What is total anomalous pulmonary venous return?

The total anomalous pulmonary venous return (TAPVR) refers to draining of all four pulmonary veins into the superior vena cava or directly into the right atrium. Systemic and pulmonary venous blood mix in the right atrium. A right-to-left shunting of blood is required for survival and is usually via a large patent foramen ovale. Children with TAPVR present within the first weeks of life with cyanosis, cardiomegaly, and congestive heart failure.

What is transposition of the great arteries?

The transposition of the great arteries (TGA) is a ventriculoarterial discordance, in which the aorta arises from the morphologic right ventricle and the pulmonary artery arises from the morphologic left ventricle. Consequently, the pulmonary and systemic circulations are connected in parallel rather than the normal in-series connection. In one circuit, deoxygenated systemic venous blood passes to the right atrium, to the right ventricle, and then to the aorta. In the other, oxygenated pulmonary venous blood passes through the left atrium and ventricle to the pulmonary artery. This situation is incompatible with life unless mixing of the two circuits occurs. Almost all patients have an atrial septal defect. Most patients with TGA present within the first 30 days of life. The most commonly observed clinical manifestations are cyanosis, congestive heart failure, and failure to thrive. There is a less frequent variant of TGA, called "congenitally corrected TGA". In this variant, the right atrium connects to a ventricle with the internal morphology of a left ventricle (atrioventricular discordance); at the same time, the left atrium connects to a morphologic right ventricle, which empties into the aorta. Congenitally corrected TGA does not present with cyanosis and entirely asymptomatic, being diagnosed in adulthood only during a workup for other cardiac issues.

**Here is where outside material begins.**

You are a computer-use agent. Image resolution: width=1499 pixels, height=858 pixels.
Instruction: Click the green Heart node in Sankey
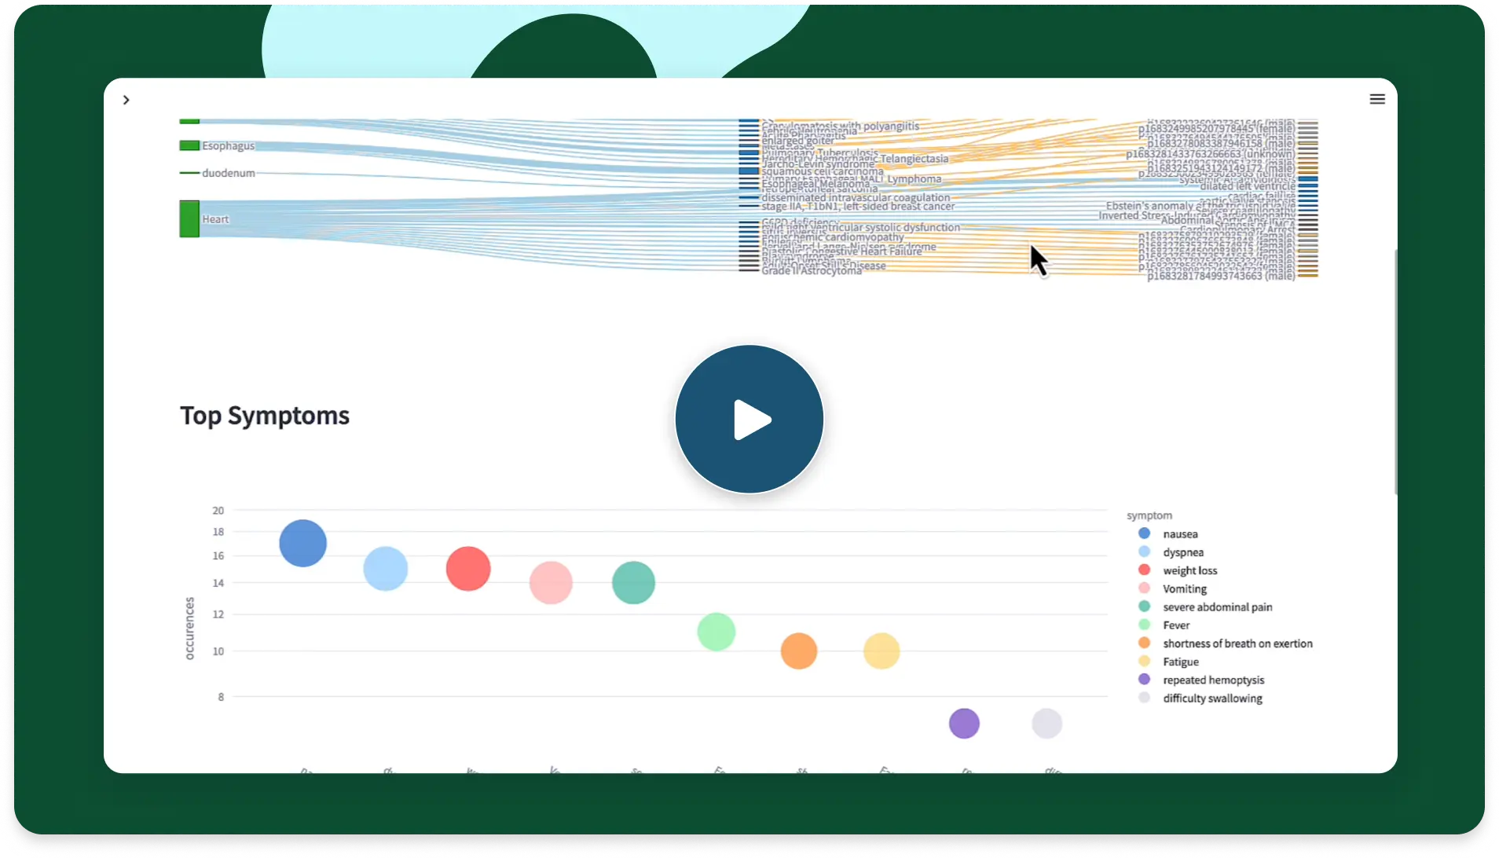pos(189,218)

What is tricuspid atresia?

Tricuspid atresia consists of a complete lack of formation of the tricuspid valve with absence of direct connection between the right atrium and right ventricle. Blood passes from the right atrium through an atrial defect to the left atrium and from there to left ventricle. The right ventricle is hypoplastic and communicates to the dominant left ventricle via a VSD. The entry to the pulmonary circulation occurs through the VSD or PDA. Patients with tricuspid atresia present with cyanosis, congestive heart failure, digital clubbing, and failure to thrive

What is truncus arteriosus?

Truncus arteriosus (TA) is characterized by a single arterial vessel that originates from the heart, overrides the ventricular septum, and supplies the systemic, coronary and pulmonary circulations, all from the proximal ascending vessel. TA results from absent partitioning of the truncus arteriosus. The arterial trunk is positioned above the ventricular septum and receives the output of both ventricles. The presenting symptoms in patients with TA include cyanosis, polycythemia, clubbing of the fingers, congestive heart failure, failure to thrive, recurrent respiratory infections.